• _Work instructions_: Produce an exact copy of the lines below, starting at the first and ending with the line containing "January 2009 (46, 1981)".

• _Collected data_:
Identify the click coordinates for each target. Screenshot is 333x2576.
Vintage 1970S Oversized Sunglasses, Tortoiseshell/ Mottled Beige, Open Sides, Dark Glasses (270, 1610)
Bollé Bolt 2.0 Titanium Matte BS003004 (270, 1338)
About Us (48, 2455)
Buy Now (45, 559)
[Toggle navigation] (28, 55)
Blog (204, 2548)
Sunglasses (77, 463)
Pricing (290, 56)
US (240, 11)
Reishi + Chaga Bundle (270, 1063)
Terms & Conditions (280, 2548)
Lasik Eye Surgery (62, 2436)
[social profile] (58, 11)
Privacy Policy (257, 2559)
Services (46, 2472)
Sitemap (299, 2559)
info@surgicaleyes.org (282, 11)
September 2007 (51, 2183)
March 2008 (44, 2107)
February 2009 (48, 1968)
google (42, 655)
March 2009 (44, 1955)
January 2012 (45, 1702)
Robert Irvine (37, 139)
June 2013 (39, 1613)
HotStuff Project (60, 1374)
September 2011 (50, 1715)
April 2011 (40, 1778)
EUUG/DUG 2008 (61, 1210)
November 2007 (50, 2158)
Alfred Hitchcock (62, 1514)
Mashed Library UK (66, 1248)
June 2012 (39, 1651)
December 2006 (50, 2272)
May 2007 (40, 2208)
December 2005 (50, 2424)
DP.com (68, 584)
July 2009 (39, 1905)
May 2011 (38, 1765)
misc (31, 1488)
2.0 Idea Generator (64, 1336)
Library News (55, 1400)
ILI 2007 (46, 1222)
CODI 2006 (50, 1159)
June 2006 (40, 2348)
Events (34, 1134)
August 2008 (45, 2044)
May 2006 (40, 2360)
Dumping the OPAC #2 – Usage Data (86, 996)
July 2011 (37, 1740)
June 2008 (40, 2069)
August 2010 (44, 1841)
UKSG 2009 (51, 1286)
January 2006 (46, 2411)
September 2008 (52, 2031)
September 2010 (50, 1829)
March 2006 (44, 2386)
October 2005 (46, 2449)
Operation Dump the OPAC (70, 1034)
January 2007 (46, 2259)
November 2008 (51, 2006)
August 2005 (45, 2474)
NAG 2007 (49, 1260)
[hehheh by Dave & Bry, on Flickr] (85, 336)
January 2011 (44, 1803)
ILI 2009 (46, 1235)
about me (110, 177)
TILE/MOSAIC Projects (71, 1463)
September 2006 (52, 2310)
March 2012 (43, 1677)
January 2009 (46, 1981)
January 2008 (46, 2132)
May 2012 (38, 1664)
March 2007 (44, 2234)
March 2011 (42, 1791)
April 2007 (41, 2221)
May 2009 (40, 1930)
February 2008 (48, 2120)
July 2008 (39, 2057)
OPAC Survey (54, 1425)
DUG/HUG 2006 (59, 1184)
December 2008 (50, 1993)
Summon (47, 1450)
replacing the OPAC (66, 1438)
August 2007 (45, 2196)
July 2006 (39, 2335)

• _Task response_:
Identify the click coordinates for each target. Screenshot is 333x2576.
Vintage 1970S Oversized Sunglasses, Tortoiseshell/ Mottled Beige, Open Sides, Dark Glasses (270, 1610)
Bollé Bolt 2.0 Titanium Matte BS003004 (270, 1338)
About Us (48, 2455)
Buy Now (45, 559)
[Toggle navigation] (28, 55)
Blog (204, 2548)
Sunglasses (77, 463)
Pricing (290, 56)
US (240, 11)
Reishi + Chaga Bundle (270, 1063)
Terms & Conditions (280, 2548)
Lasik Eye Surgery (62, 2436)
[social profile] (58, 11)
Privacy Policy (257, 2559)
Services (46, 2472)
Sitemap (299, 2559)
info@surgicaleyes.org (282, 11)
September 2007 (51, 2183)
March 2008 (44, 2107)
February 2009 (48, 1968)
google (42, 655)
March 2009 (44, 1955)
January 2012 (45, 1702)
Robert Irvine (37, 139)
June 2013 (39, 1613)
HotStuff Project (60, 1374)
September 2011 (50, 1715)
April 2011 (40, 1778)
EUUG/DUG 2008 (61, 1210)
November 2007 (50, 2158)
Alfred Hitchcock (62, 1514)
Mashed Library UK (66, 1248)
June 2012 (39, 1651)
December 2006 (50, 2272)
May 2007 (40, 2208)
December 2005 (50, 2424)
DP.com (68, 584)
July 2009 (39, 1905)
May 2011 (38, 1765)
misc (31, 1488)
2.0 Idea Generator (64, 1336)
Library News (55, 1400)
ILI 2007 (46, 1222)
CODI 2006 (50, 1159)
June 2006 (40, 2348)
Events (34, 1134)
August 2008 (45, 2044)
May 2006 (40, 2360)
Dumping the OPAC #2 – Usage Data (86, 996)
July 2011 (37, 1740)
June 2008 (40, 2069)
August 2010 (44, 1841)
UKSG 2009 (51, 1286)
January 2006 (46, 2411)
September 2008 (52, 2031)
September 2010 (50, 1829)
March 2006 (44, 2386)
October 2005 (46, 2449)
Operation Dump the OPAC (70, 1034)
January 2007 (46, 2259)
November 2008 (51, 2006)
August 2005 (45, 2474)
NAG 2007 (49, 1260)
[hehheh by Dave & Bry, on Flickr] (85, 336)
January 2011 (44, 1803)
ILI 2009 (46, 1235)
about me (110, 177)
TILE/MOSAIC Projects (71, 1463)
September 2006 (52, 2310)
March 2012 (43, 1677)
January 2009 (46, 1981)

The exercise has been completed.